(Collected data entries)
━━━━━━

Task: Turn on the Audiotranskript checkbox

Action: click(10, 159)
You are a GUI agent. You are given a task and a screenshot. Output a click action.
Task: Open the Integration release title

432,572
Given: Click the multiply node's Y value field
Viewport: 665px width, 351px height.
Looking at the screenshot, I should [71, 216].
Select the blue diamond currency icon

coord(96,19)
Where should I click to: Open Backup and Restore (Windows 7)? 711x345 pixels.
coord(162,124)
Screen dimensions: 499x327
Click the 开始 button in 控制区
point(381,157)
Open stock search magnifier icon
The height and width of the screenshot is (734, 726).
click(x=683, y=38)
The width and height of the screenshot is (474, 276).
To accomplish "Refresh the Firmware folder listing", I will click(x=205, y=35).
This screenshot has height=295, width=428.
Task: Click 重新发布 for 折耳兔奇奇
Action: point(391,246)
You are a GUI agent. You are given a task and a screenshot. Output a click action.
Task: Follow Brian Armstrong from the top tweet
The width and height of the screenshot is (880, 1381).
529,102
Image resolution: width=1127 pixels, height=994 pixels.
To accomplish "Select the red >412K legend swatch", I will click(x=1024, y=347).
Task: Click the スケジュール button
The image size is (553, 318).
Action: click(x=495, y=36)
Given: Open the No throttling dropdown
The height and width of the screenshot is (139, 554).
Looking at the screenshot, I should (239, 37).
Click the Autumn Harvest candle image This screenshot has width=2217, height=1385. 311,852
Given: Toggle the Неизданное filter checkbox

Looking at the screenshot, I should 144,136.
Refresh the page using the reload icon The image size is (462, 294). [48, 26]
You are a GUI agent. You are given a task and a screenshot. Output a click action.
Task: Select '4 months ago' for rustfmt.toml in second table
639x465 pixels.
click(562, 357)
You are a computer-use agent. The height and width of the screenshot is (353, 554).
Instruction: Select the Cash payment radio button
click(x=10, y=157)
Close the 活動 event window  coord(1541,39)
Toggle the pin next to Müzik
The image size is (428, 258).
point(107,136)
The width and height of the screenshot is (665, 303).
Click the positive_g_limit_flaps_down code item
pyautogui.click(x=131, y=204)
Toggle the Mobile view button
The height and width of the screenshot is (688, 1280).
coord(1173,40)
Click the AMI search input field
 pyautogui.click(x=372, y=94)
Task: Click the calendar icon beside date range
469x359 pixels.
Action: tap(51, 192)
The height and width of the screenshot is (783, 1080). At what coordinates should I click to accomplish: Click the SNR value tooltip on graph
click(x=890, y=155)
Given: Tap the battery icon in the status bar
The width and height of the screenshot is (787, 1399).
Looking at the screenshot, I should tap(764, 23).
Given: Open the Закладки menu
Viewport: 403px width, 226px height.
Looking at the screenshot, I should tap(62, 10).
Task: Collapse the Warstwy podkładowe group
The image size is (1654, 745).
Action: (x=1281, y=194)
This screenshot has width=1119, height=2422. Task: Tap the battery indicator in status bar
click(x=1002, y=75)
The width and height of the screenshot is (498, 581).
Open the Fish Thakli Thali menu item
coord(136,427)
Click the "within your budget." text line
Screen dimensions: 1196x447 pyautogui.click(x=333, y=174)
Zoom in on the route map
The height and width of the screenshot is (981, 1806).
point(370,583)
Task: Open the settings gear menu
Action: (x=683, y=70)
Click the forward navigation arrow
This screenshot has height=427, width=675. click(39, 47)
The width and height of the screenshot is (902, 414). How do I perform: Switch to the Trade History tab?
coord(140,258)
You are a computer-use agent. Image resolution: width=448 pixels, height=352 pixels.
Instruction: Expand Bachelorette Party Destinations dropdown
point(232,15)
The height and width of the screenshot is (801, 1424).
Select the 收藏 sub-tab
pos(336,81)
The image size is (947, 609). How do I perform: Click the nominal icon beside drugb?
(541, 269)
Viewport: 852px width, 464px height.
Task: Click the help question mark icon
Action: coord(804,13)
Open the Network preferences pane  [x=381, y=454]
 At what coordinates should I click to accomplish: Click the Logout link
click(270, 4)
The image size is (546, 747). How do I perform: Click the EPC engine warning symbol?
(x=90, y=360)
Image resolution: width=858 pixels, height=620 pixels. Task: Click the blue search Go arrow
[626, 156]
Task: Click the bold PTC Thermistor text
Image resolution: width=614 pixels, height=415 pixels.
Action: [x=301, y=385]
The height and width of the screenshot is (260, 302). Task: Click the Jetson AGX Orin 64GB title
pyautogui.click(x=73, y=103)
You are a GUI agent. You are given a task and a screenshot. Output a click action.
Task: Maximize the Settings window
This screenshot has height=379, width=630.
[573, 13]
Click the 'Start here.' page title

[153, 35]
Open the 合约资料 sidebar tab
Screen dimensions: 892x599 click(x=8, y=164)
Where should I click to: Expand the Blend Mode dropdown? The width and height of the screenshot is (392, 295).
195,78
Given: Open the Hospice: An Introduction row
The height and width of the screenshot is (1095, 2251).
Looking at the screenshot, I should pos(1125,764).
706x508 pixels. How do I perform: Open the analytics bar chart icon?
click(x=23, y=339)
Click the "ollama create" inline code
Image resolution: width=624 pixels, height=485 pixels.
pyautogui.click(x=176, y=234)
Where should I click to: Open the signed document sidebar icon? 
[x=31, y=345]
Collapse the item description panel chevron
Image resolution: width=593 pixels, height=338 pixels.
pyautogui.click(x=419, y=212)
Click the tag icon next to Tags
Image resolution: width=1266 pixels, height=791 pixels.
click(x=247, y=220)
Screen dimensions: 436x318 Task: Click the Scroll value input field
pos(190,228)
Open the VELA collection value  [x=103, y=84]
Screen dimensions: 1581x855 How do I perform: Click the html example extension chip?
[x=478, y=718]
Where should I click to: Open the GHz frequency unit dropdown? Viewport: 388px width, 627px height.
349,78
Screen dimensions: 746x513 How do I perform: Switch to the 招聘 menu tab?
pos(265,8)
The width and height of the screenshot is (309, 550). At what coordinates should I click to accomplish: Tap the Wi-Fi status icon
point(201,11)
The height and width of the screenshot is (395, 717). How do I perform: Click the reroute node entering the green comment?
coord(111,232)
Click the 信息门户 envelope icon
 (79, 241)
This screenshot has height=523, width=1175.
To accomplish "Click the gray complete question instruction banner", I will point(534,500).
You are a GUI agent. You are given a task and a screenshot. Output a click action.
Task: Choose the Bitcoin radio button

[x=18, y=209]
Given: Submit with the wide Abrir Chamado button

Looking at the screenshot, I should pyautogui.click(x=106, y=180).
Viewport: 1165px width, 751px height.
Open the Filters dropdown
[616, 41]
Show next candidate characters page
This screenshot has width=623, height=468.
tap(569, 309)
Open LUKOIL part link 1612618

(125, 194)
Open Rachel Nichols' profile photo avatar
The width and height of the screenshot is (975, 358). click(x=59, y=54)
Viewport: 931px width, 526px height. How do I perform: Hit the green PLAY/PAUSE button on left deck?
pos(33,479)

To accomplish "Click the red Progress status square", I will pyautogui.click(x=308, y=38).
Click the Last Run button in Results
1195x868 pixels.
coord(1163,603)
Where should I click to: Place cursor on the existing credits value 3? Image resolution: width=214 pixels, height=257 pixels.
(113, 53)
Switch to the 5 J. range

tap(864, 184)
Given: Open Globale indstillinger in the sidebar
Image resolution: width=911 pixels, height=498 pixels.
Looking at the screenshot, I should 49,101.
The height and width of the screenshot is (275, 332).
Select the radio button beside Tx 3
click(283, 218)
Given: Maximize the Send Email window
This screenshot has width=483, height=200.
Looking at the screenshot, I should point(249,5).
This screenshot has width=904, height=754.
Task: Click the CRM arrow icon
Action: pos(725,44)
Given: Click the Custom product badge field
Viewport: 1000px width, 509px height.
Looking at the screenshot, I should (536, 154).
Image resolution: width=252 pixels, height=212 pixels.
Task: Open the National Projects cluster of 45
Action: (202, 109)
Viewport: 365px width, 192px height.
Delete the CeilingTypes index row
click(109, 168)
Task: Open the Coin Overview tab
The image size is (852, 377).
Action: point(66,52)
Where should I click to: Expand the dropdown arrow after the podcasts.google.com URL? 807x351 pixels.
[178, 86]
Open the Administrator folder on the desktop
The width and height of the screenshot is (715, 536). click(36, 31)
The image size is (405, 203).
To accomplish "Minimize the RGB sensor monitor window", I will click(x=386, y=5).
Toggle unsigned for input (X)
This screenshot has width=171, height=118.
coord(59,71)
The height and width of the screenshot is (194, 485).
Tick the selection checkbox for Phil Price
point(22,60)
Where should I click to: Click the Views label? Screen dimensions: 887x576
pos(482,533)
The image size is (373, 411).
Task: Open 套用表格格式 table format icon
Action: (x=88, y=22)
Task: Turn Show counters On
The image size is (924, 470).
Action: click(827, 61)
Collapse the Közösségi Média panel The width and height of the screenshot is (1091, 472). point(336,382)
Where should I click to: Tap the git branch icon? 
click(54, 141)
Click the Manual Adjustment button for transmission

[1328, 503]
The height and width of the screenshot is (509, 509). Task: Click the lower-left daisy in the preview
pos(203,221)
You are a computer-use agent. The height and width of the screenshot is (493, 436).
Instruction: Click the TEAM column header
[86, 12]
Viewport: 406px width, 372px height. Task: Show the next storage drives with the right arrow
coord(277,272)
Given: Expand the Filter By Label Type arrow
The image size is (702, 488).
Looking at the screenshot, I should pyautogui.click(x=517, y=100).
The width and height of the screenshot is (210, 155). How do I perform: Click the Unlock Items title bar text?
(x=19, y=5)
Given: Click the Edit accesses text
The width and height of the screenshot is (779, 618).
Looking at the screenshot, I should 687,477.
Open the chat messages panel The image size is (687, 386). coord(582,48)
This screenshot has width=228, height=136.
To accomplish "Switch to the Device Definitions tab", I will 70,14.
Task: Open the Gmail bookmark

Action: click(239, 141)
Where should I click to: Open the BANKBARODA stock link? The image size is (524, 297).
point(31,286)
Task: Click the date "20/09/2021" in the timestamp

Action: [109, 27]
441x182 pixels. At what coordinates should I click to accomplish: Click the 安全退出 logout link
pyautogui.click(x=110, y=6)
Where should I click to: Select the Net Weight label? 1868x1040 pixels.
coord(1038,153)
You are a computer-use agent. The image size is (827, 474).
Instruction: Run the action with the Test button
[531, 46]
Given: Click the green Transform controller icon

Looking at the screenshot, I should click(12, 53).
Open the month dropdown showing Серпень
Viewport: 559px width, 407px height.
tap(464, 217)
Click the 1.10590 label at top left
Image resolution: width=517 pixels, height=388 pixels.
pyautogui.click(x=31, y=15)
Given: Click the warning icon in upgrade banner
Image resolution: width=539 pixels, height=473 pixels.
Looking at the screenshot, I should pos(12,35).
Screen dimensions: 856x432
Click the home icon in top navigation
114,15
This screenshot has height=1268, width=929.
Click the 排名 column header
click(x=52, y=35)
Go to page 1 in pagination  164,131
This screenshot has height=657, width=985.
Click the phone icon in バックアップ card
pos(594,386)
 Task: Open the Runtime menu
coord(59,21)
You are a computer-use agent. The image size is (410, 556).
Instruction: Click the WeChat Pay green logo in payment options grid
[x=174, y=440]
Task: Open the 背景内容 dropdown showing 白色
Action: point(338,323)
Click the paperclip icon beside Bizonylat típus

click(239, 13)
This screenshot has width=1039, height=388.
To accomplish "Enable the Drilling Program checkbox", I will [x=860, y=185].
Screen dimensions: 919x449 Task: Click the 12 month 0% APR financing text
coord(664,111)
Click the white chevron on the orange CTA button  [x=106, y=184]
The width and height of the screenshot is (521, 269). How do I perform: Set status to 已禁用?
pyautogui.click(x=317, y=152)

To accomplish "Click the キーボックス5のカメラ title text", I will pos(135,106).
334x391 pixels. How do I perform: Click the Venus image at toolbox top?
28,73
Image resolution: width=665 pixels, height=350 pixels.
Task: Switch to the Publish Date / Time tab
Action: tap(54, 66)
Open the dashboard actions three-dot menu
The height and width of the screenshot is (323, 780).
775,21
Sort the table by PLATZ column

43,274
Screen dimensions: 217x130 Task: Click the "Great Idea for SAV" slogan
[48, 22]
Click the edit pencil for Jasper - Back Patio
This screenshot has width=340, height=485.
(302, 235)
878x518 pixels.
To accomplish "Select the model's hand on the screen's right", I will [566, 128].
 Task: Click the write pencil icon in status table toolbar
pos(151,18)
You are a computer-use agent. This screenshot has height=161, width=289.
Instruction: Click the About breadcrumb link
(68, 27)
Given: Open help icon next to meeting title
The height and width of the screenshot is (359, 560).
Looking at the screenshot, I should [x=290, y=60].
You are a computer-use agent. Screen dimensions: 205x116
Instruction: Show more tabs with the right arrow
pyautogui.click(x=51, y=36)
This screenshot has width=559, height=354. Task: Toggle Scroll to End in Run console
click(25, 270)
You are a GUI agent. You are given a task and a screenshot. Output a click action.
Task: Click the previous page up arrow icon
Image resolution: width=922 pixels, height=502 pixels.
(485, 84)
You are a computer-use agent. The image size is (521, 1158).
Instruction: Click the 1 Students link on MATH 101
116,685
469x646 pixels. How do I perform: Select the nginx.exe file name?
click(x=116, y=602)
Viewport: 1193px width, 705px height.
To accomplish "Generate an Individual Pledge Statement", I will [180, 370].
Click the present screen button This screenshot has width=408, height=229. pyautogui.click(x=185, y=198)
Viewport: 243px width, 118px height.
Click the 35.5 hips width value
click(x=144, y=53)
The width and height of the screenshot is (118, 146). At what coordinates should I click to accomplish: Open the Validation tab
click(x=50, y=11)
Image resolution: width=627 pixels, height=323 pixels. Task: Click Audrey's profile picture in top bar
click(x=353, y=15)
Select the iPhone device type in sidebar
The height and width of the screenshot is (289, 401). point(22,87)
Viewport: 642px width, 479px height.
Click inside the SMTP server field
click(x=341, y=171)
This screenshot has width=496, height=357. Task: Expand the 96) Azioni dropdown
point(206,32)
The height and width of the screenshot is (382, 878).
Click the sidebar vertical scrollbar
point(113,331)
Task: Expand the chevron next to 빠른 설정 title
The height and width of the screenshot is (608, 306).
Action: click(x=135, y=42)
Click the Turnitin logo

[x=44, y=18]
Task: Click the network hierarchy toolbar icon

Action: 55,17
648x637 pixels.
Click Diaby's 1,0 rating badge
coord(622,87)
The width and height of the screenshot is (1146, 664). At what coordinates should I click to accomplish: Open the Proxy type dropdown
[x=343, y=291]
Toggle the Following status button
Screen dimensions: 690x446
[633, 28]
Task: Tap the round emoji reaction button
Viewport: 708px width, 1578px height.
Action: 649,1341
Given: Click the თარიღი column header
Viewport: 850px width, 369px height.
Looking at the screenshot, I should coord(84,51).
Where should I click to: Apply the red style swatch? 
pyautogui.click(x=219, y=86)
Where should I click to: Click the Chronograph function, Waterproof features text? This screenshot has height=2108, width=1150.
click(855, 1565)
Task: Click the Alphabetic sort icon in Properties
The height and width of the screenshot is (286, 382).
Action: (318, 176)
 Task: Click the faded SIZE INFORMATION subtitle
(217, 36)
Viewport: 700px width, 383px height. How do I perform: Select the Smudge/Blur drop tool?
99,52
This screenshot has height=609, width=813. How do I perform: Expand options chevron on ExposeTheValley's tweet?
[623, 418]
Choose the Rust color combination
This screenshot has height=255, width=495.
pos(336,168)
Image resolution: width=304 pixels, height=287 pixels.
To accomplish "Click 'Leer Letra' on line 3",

━━━━━━

TASK DESCRIPTION
From the line holding "Click the tag icon next to Tags" to the line holding "This screenshot has height=523, width=1175.", inclusive, restate each line above exactly as written.

WRITTEN RESPONSE
Click the tag icon next to Tags
Image resolution: width=1266 pixels, height=791 pixels.
click(x=247, y=220)
Screen dimensions: 436x318 Task: Click the Scroll value input field
pos(190,228)
Open the VELA collection value  [x=103, y=84]
Screen dimensions: 1581x855 How do I perform: Click the html example extension chip?
[x=478, y=718]
Where should I click to: Open the GHz frequency unit dropdown? Viewport: 388px width, 627px height.
349,78
Screen dimensions: 746x513 How do I perform: Switch to the 招聘 menu tab?
pos(265,8)
The width and height of the screenshot is (309, 550). At what coordinates should I click to accomplish: Tap the Wi-Fi status icon
point(201,11)
The height and width of the screenshot is (395, 717). How do I perform: Click the reroute node entering the green comment?
coord(111,232)
Click the 信息门户 envelope icon
 (79, 241)
This screenshot has height=523, width=1175.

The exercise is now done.